Hanna Gabrielle Hoffmann (1858–1917) was a Norwegian-born Danish sculptor, silversmith and weaver. In 1892, Hoffmann became the first woman in Denmark to graduate as a sculptor after attending the women's department (Kunstakademiets Kunstskole for Kvinder) of the Royal Danish Academy of Fine Arts. After an extended stay in Paris where she worked as a silversmith, she returned to Denmark in 1905 and practised weaving under Kristiane Konstantin-Hansen and Johanne Bindesbøll. In 1913, she established a wool-colouring business in Birkerød.

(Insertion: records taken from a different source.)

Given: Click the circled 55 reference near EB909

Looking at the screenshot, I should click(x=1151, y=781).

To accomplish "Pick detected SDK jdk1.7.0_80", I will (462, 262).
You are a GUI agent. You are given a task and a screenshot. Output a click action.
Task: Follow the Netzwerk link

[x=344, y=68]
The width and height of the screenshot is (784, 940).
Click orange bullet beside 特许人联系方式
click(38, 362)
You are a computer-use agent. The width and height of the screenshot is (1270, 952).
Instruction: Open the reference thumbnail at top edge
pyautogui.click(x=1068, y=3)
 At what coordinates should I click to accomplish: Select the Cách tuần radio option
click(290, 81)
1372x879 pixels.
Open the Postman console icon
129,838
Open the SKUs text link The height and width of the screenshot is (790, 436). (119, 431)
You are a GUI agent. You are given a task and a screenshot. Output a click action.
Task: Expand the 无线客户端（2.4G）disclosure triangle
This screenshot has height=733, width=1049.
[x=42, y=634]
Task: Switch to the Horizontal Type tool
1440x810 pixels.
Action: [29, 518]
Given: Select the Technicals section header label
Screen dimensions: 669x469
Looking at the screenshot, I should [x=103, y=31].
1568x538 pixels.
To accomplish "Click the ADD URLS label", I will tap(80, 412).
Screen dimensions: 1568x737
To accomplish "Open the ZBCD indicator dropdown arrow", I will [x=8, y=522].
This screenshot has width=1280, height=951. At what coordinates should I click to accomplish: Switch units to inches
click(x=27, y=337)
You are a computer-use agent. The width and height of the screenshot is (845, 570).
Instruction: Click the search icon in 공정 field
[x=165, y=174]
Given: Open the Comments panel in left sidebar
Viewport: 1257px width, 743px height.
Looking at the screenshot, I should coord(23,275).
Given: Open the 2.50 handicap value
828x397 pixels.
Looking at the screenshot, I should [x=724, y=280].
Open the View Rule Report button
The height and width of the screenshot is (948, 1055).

==Early life and education==
Born on 9 May 1858 in Molde, Norway, Hanna Gabrielle Hoffmann was the daughter of the Norwegian merchant Gottfred Anthon Hoffmann (1826–1905) and his Danish wife Clara Emilie Constance née Bützow (1824–1917). From the age of six, she was raised in Denmark. After her confirmation, she was trained by the painter Vilhelm Kyhn. From 1885, she attended the Tegne- og Kunstindustriskolen for Kvinder until 1888 when she became one of the first students of sculpture under August Saabye and Theobald Stein in the newly established women's section at the Royal Academy, receiving her diploma in 1892. As a result, she became the first woman to graduate as a sculptor in Denmark.

==Career==
In 1893, she exhibited a bust at the Charlottenborg Spring Exhibition. After training as a silversmith under Vilhelm Christesen, she took advantage of her travel scholarship and moved to Paris in 1894 where she spent several years working for French companies. She attempted to make a career in London but although she managed to sell some artefacts to the South Kensington Museum, she found her prospects too limited. In France, she hoped in vain to become a metalwork designer, nevertheless associating with the sculptor and metalworker Jean Dampt. She soon realized however that the best she could hope for was to work as a decorator and engraver.

On her return to Denmark in 1905, she trained as a weaver with Konstantin-Hansen and Bindesbøll who had themselves gained experience with the Gobelins Manufactory in Paris. In 1912, she learnt wool colouring in Sweden. The following year, she opened a wool-colouring business in Birkerød, Denmark.

Hanno Hoffmann died in Birkerød on 26 February 1917 and was buried in Copenhagen's Vestre Cemetery.